_Work required_
Within the listing below, tally the lines where the word "agent" appears, and answer with nothing but the tally.

_Listed records_

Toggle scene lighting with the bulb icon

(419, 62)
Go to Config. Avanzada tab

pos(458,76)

---

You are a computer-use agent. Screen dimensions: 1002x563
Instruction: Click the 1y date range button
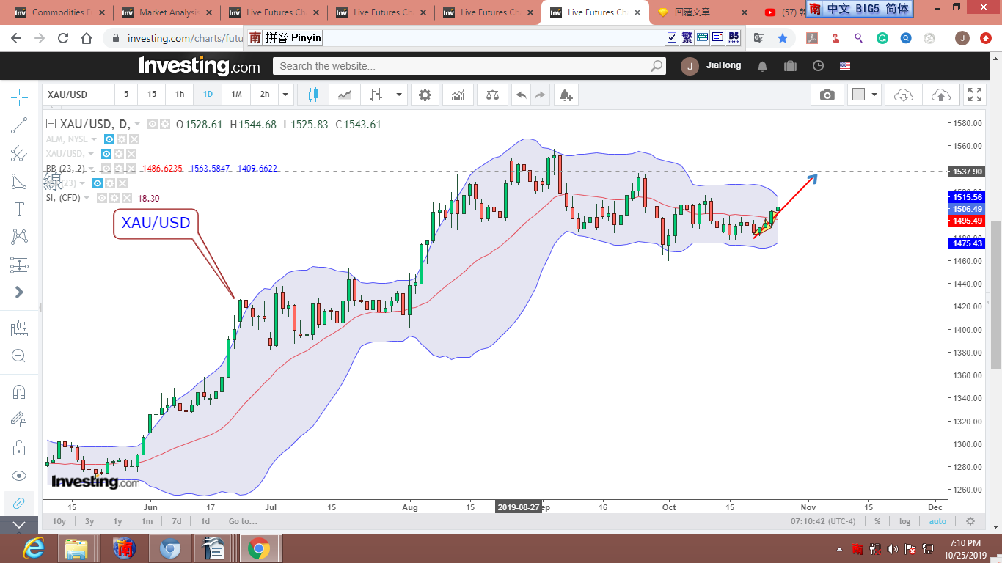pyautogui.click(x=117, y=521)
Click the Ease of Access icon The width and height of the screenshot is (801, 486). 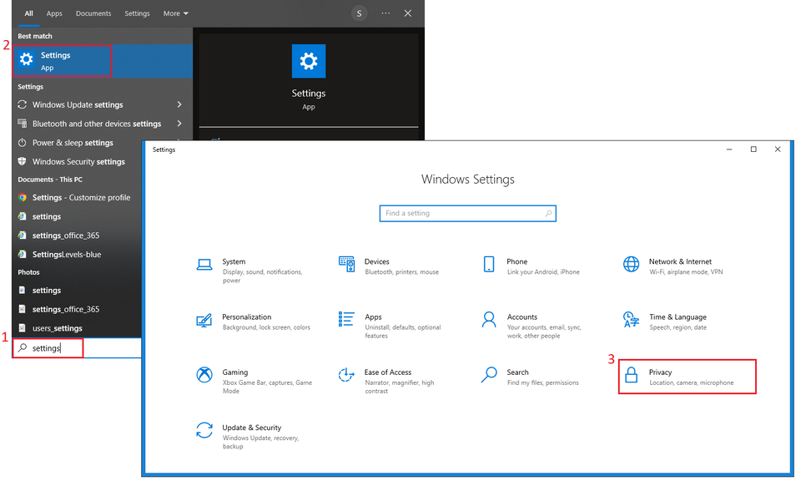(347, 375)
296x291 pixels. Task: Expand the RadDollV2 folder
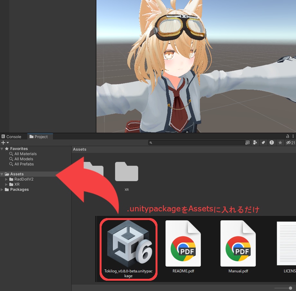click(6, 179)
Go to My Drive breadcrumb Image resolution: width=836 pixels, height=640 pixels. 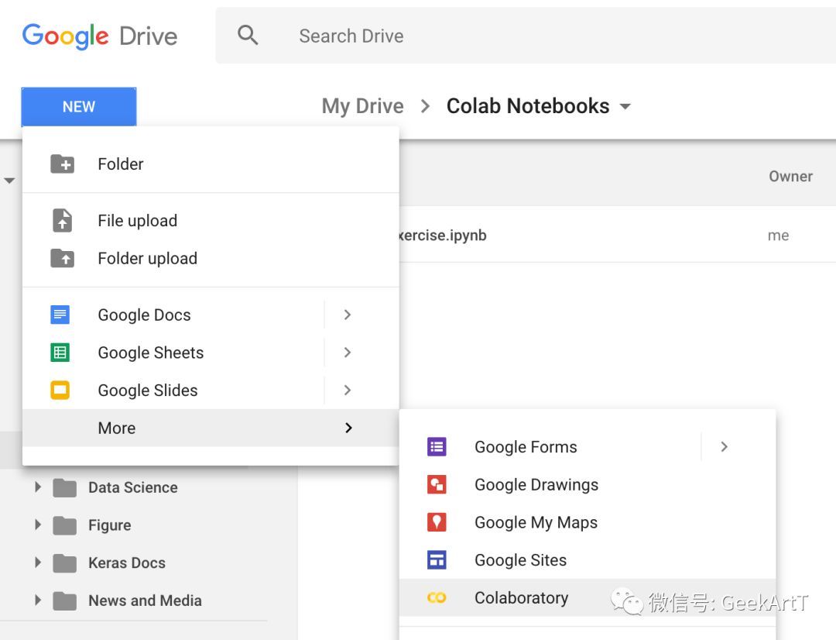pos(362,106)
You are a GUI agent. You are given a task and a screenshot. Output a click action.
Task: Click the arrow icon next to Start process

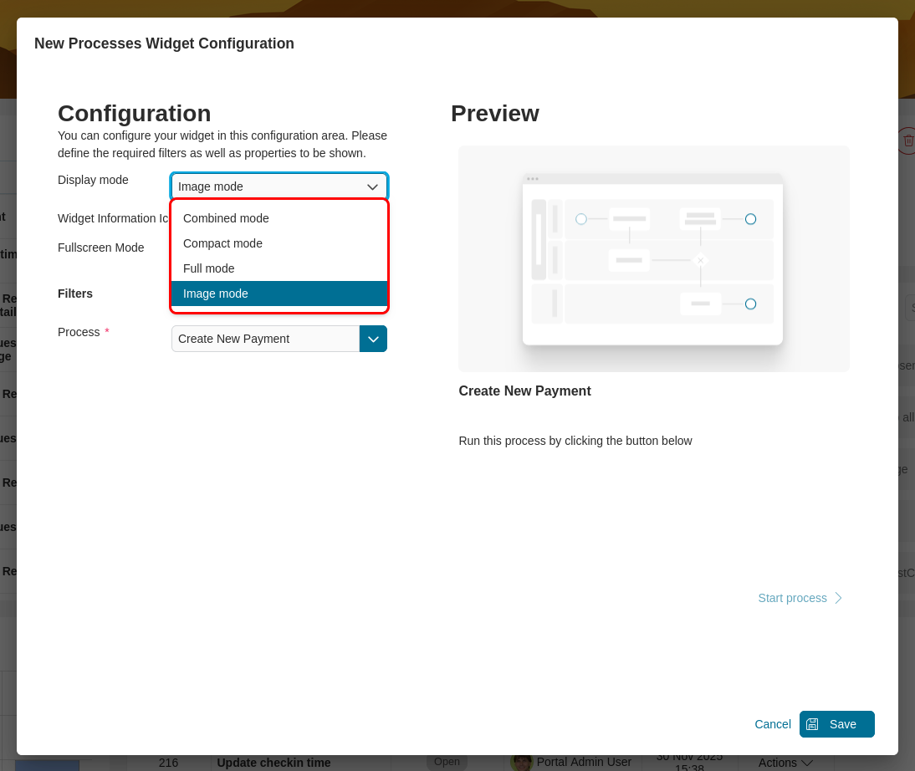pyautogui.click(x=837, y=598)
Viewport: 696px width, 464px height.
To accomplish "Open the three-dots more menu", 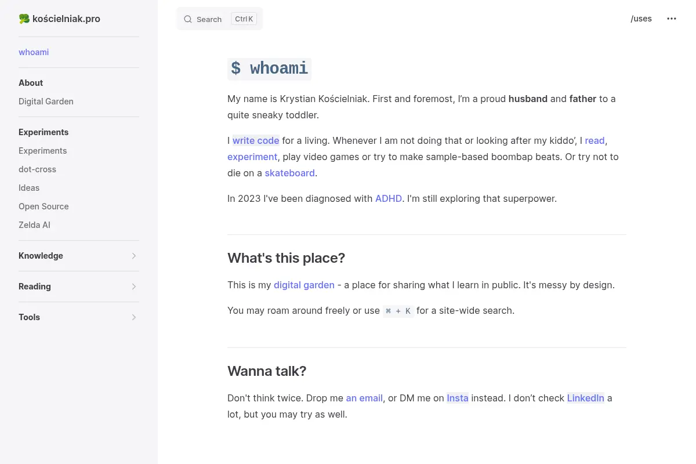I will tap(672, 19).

==

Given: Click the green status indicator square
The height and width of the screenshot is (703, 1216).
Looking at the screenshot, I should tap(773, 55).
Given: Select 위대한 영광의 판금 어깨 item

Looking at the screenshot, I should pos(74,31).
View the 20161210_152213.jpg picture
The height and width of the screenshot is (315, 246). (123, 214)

_Result of the task_
2